Goal 1:
Quote the stretch of the Liberia news report from "The troops, including" through "former warlord asylum.".
Goal 2:
Answer these questions using the Liberia news report:
(a) Into which airport did the US troops fly?
(b) Who offered the former Liberian leader political asylum?
(c) What is Ecomil, according to the report?
Goal 3:
Carry on the Liberia news report, beginning right after its final sentence about the looting at the port of Monrovia.

-------- Passage

US President George Bush said on Wednesday that his priority was to send aid to Liberia, not to seek extradition of its former president Charles Taylor. US troops have also arrived Monrovia and will help peacekeepers get food and supplies into the war-battered city.
US President George Bush said on Wednesday that his priority was to send aid to Liberia, not to seek extradition of its former president Charles Taylor.
Bush was asked about Nigeria’s refusal to extradite Taylor, who is sought by a UN tribunal to face warcrimes charges.
”They can work that out with how they deal with Taylor,” Bush said.
”One, I’m glad he’s gone.
”But my focus now is on making sure that humanitarian relief gets to the people who are suffering in Liberia,” he told reporters at his Texas ranch where he is vacationing.
”And one of the things I have said all along was that we’re there to help Ecomil do its job by providing the conditions necessary for the arrival of relief.”
Ecomil is the African military force under Nigerian command sent to Liberia to put an end to the rebel fighting.
”And that’s why we’ve got an assessment team on the ground that is dealing with the Nigerian who’s in charge of Ecomil to determine what is necessary to help Ecomil do its job,” said Bush.
”They are in the lead, and we are there to support and help. You know, obviously, one place we’ve got to make sure is secure and open is the port.”
US troops arrived in Liberia on Thursday to assist west African peacekeepers in securing Monrovia’s rebel-held port and allow food and essential supplies into the war-battered city.
The troops, including a 150-strong rapid reaction force, flew into Monrovia’s Robertsfield airport.
Liberian rebels have agreed to hand over the port at noon (1200 GMT).
Nigeria rejected US demands that it send Taylor to face war crimes charges, standing by its decision to grant the former warlord asylum.
Taylor, who stepped down on Monday and left for Nigeria, has been indicted by a UN-backed court in Freetown which is investigating crimes committed during a decade-long civil war in Sierra Leone which left 200 000 dead.
Nigerian President Olusegun Obasanjo had offered the former Liberian leader political asylum as part of West African attempts to mediate an end to a five-year civil war in Liberia.
Meanwhile, thousands of civilians and rebel soldiers stormed the port of Monrovia yesterday in a frenzy of looting that stripped tons of food from warehouses and shipping containers.

----------------
-------- Source data

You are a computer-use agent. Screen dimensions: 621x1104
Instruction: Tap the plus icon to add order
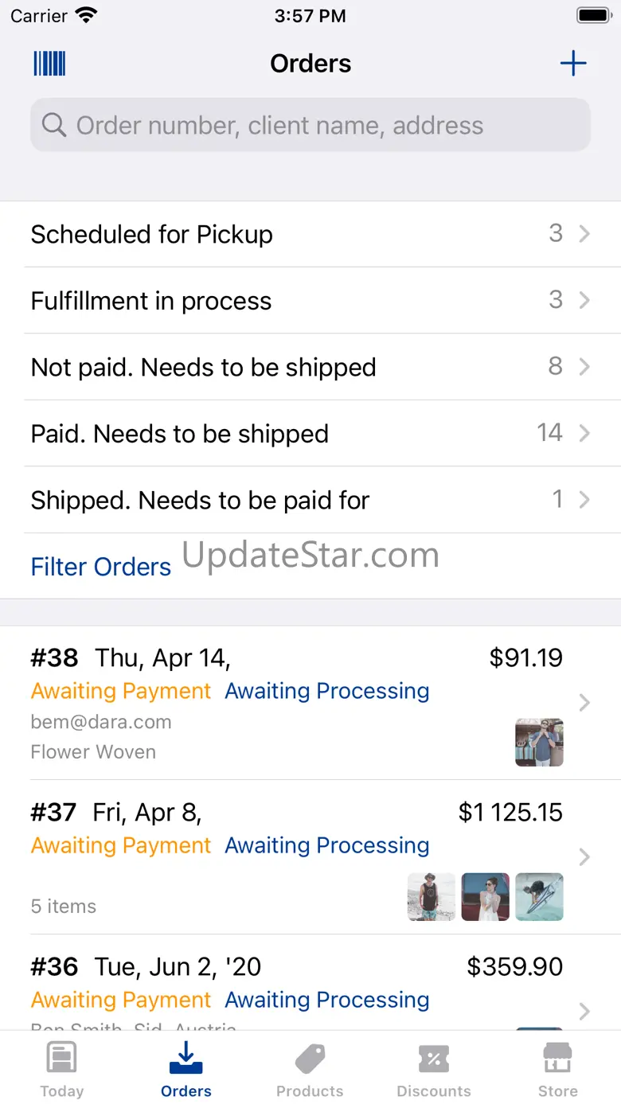(x=573, y=64)
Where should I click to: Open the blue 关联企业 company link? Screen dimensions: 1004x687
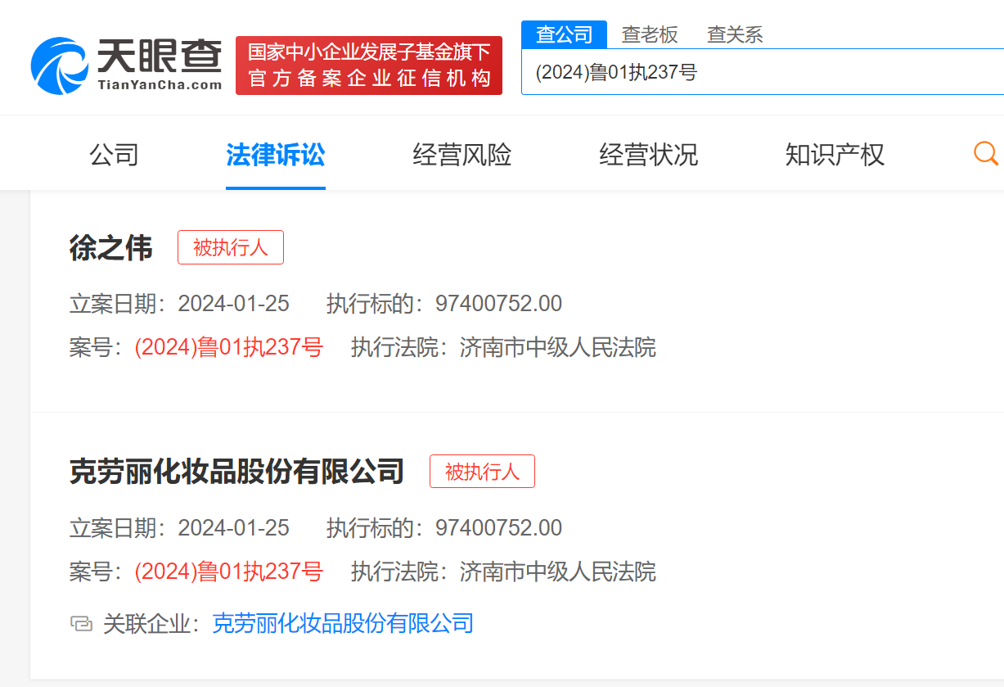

----------------

Exercise output 1:
The troops, including a 150-strong rapid reaction force, flew into Monrovia’s Robertsfield airport.
Liberian rebels have agreed to hand over the port at noon (1200 GMT).
Nigeria rejected US demands that it send Taylor to face war crimes charges, standing by its decision to grant the former warlord asylum.

Exercise output 2:
(a) Monrovia's Robertsfield airport.
(b) Nigerian President Olusegun Obasanjo.
(c) The African military force under Nigerian command sent to Liberia to put an end to the rebel fighting.

Exercise output 3:
Entire districts of the Liberian capital were clogged with people who carried, dragged, pushed and wheeled what they could, as rebels fired in the air and waved knives in a vain effort to stop the chaos.
Believing it was their last chance before Nigerian-led peacekeepers were due to move in today, the looters turned the free port into precisely that.
”Gotta grab it while you can,” said Tita Weah (19) eight months’ pregnant and knee-high in yellow maize meal which spilled from white sacks emblazoned with EU logos. Her mother, Frances Toba (39) was lightening a 50kg sack of half its load so she could carry it the two miles back home.
Behind them a single file of adults and children were tramping out of the port with bags of US corn meal on their heads.
The air reeked of fermented grain, like a brewery. Since seizing the port several weeks ago the rebels have plundered and distributed stocks from the UN World Food Programme, but a promise to hand control to peacekeepers today precipitated yesterday’s free-for-all.
Some people on the government-held side of Monrovia, which is close to starvation, walked through neck-high swamps to join the looting, according to witnesses.
One UN official consoled himself that at least some of the food appeared to be finding its way to deserving people. Much found its way to the rebels. They were the ones in the lorries and four-wheel drives rolling out of warehouses.
Some were jubilant, letting off AK-47s to celebrate the departure of President Charles Taylor and directing people to the food.
But later in the day commanders arrived and threatened to shoot looters — the civilian ones. Elsewhere the rebels prepared for their withdrawal by strapping tables, chairs and mattresses to vehicles that raced up and down the road known as UN Drive.
Offshore a UN food ship waited. Carolyn McAskie, a deputy emergency relief coordinator, said that once the rebels pulled back aid workers onboard could begin moving food in. She hoped several tonnes of corn meal remained in storage containers at the port and said the UN was planning to fly in cooking oil and lentils. ”The situation on the ground is very desperate,” she said.
The new president, Moses Blah, said US fighter planes would soon start patrols in a show of force. One US warship moved closer to shore, boosting hopes that US marines will join the Nigerians.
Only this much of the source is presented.